#### TASK DIRECTIONS:
Quote each of the entries below word for word, leaving out the pictures.

#### STORED RECORDS:

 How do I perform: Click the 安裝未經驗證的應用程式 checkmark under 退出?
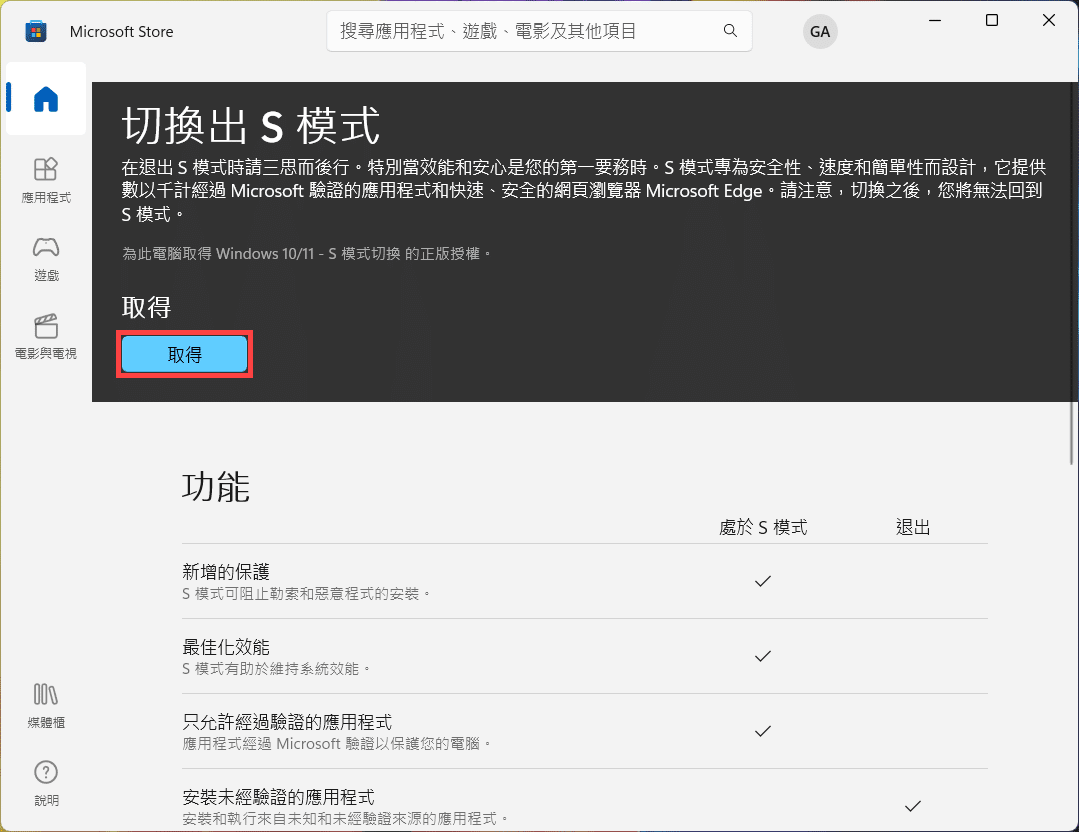click(912, 806)
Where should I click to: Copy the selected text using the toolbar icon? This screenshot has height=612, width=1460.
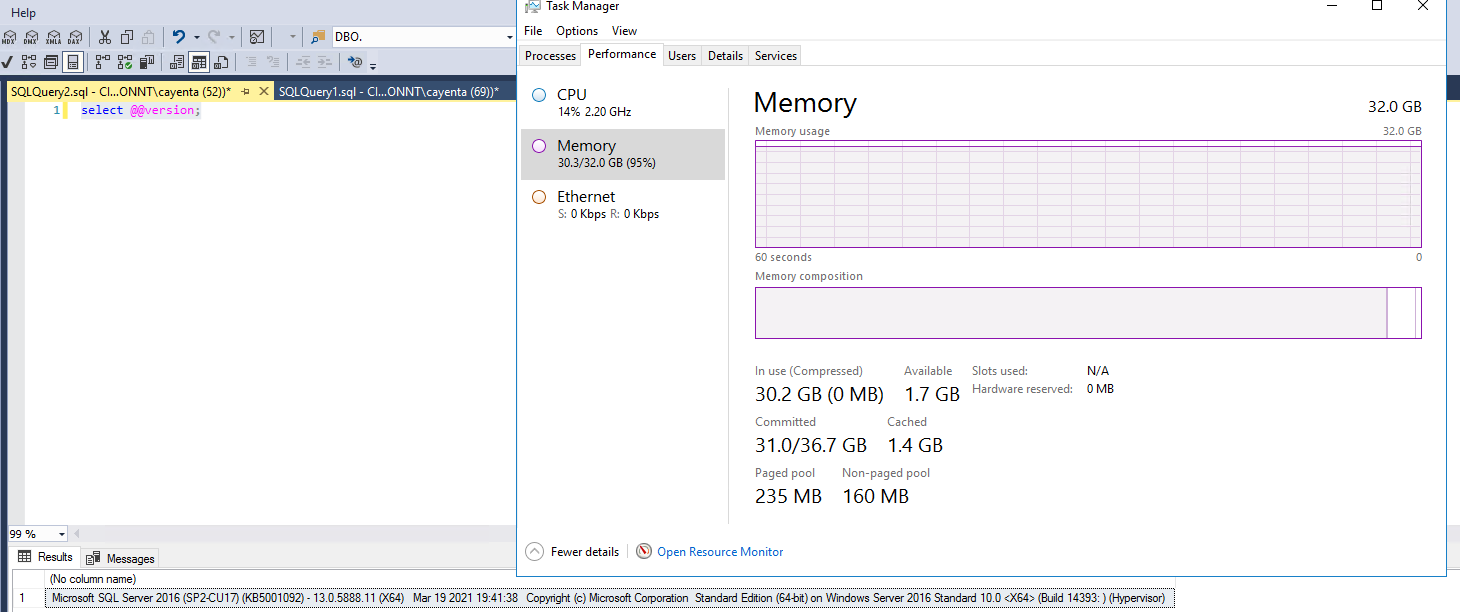click(x=127, y=37)
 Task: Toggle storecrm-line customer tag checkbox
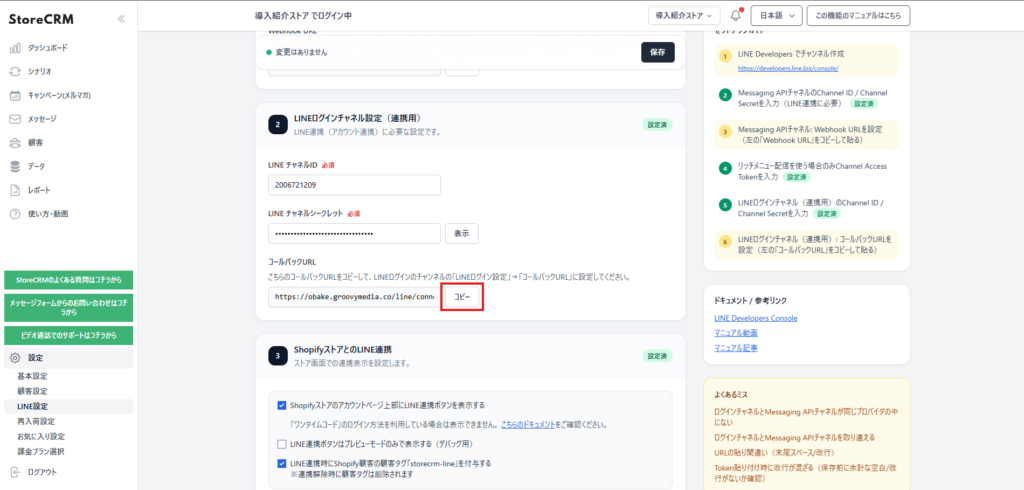pyautogui.click(x=282, y=463)
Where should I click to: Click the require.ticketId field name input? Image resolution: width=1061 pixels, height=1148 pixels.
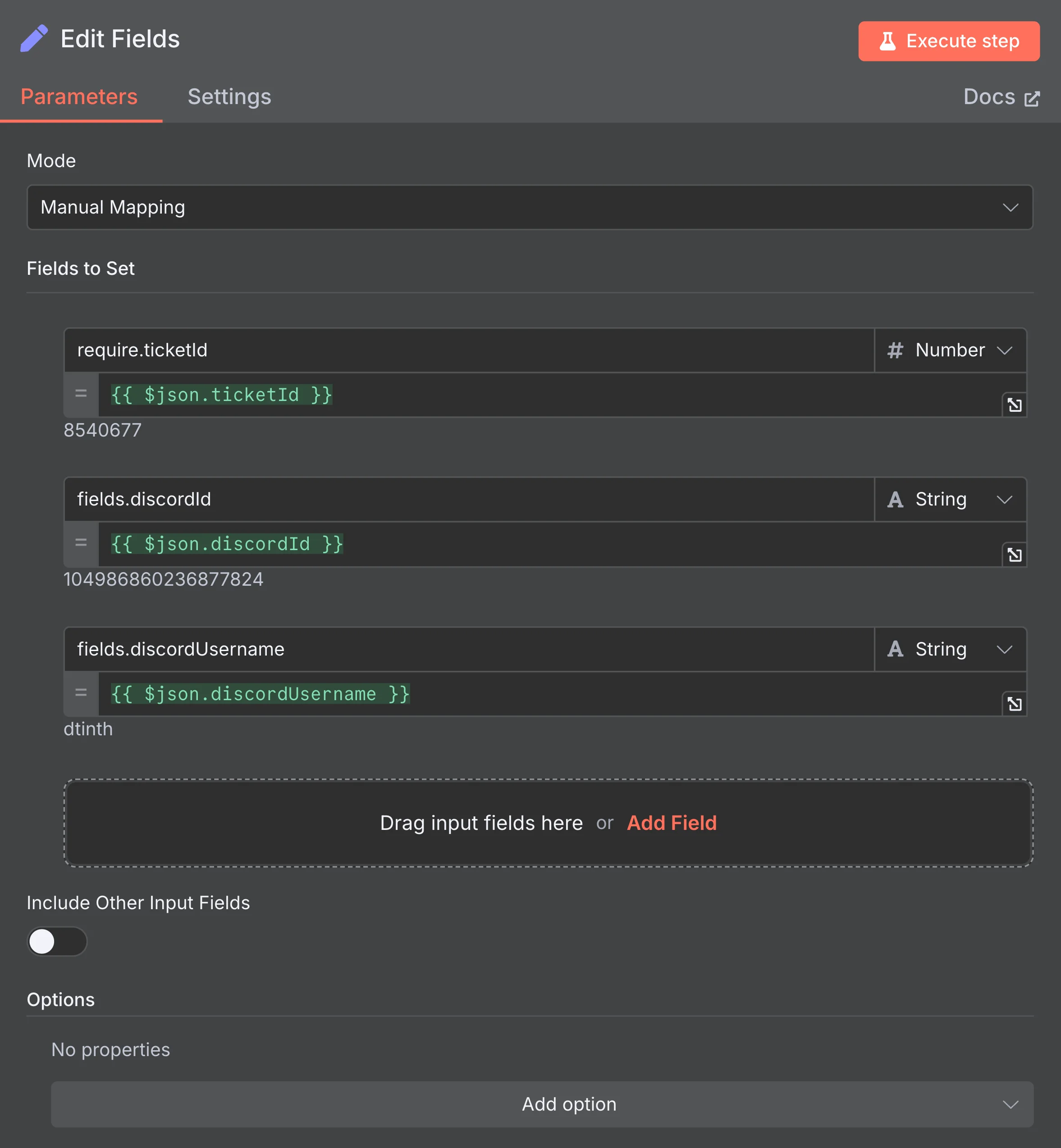coord(344,350)
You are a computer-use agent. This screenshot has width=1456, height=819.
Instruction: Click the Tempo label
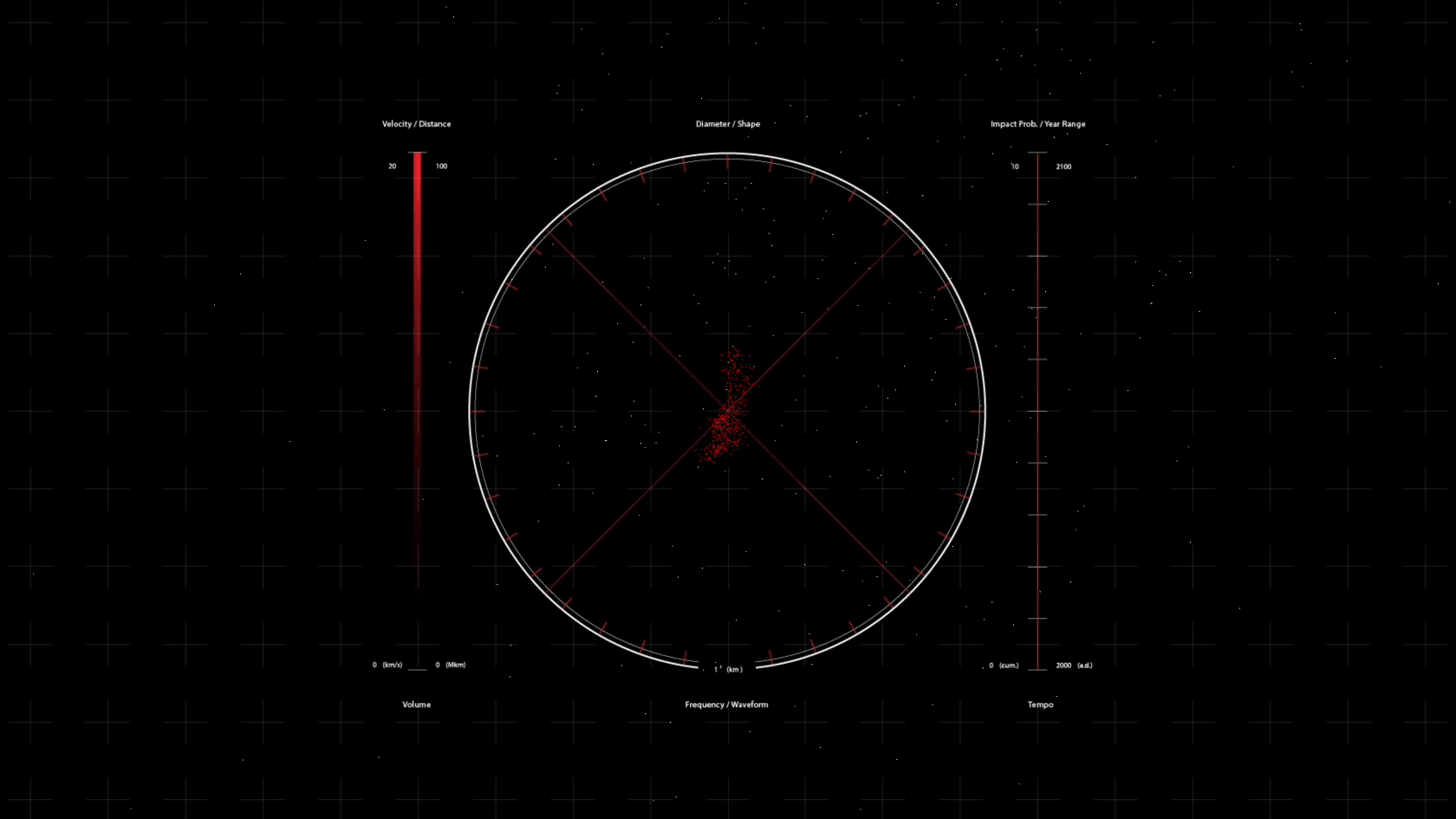[x=1040, y=705]

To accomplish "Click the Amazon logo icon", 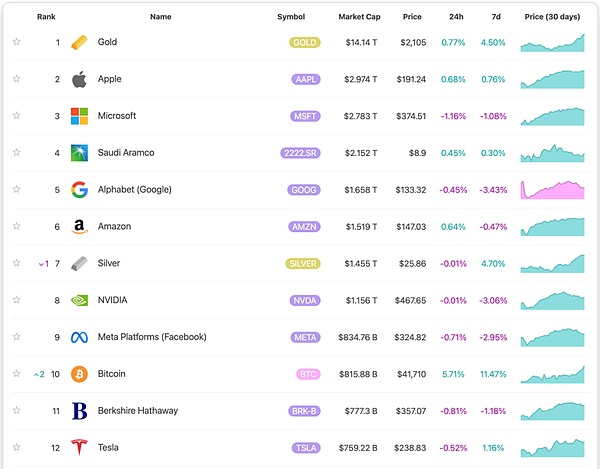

#### ANSWER TO THE PROBLEM:
 How do I perform: Click the 安裝未經驗證的應用程式 checkmark under 退出?
click(912, 806)
Where should I click to: Copy the selected text using the toolbar icon? This screenshot has height=612, width=1460.
click(x=127, y=37)
 Task: Toggle storecrm-line customer tag checkbox
pyautogui.click(x=282, y=463)
Where should I click to: Click the require.ticketId field name input? Image resolution: width=1061 pixels, height=1148 pixels.
coord(344,350)
You are a computer-use agent. This screenshot has width=1456, height=819.
Instruction: Click the Tempo label
[x=1040, y=705]

To accomplish "Click the Amazon logo icon", 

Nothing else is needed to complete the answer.